EXCERPTED TEXT ▸

%%

Remember that time when you had to run out a store as fast as you could only because you couldn’t shake off the annoying retail staff who stuck to you like lint on clothes? What you wanted was the space to browse, an expert to give you advice and recommendations, and the option to exercise free will. What you got instead was an overly aggressive salesperson breathing down your neck trying to sell you everything he could. Remember, people who choose to walk into a retail store instead of shopping online means they’re looking for the human touch. Give them the experience they seek, or they will look for it elsewhere. Position yourself as a consultant rather than a salesperson by listening to the customers needs and offer expert advice and solutions.

%%

WRITTEN TASK 1 ▸ In the passage on retail selling, what are people looking for when they walk into a store instead of shopping online?
WRITTEN TASK 2 ▸ Write the next few sentences of the passage on retail selling, picking up after its final line.
The listing that comes next is from a different source.

SUPPLIED DATA ▸
%%

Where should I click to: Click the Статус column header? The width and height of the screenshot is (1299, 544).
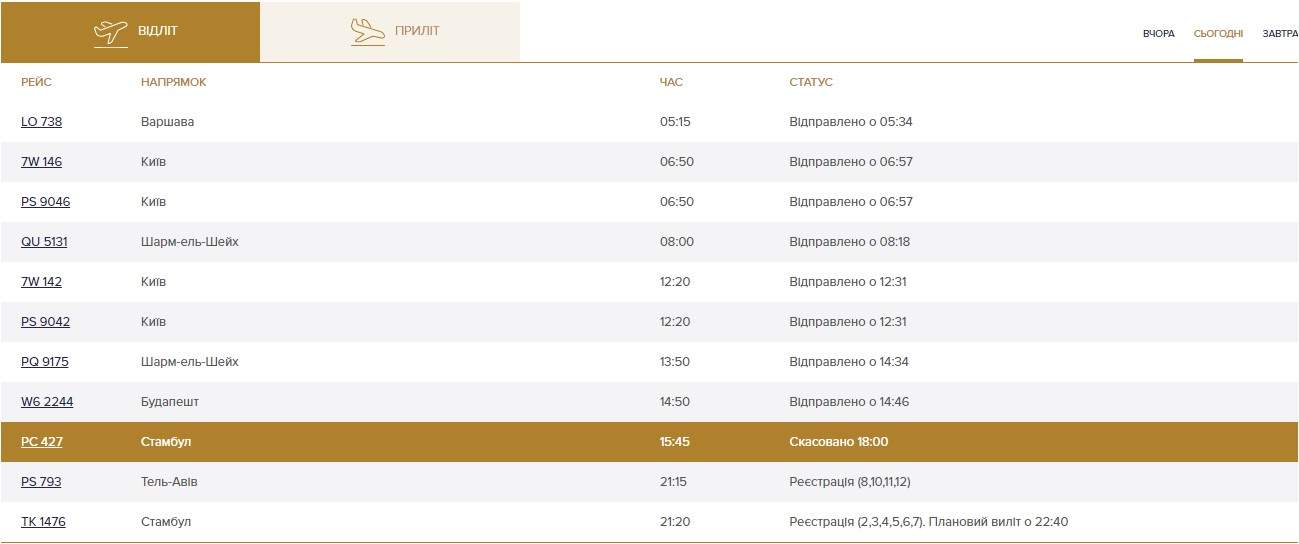click(810, 82)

%%

EXPECTED ANSWER 1 ▸ The human touch.

EXPECTED ANSWER 2 ▸
One of the best ways to send your customer packing to your competitors is to talk down and treat them like an idiot. Yes, they may have an arsenal of fundamental questions about what you offer and how it works. Yes, it may be the same questions you’ve answered countless times before to others. Yes, the answers can be found online if they only searched. However, they wouldn't be asking you these questions if they knew the answers, would they? The moment you channel your frustration towards the customer, you’ve slowly begun the process of losing the customer. Instead, take up the mantle of an educator and be open to questions. Expertly provide answers and build a bond of trust with the customer. Never make the mistake of making the customer feel stupid for asking questions. In fact, the more questions they ask, the higher your chances of getting the sale.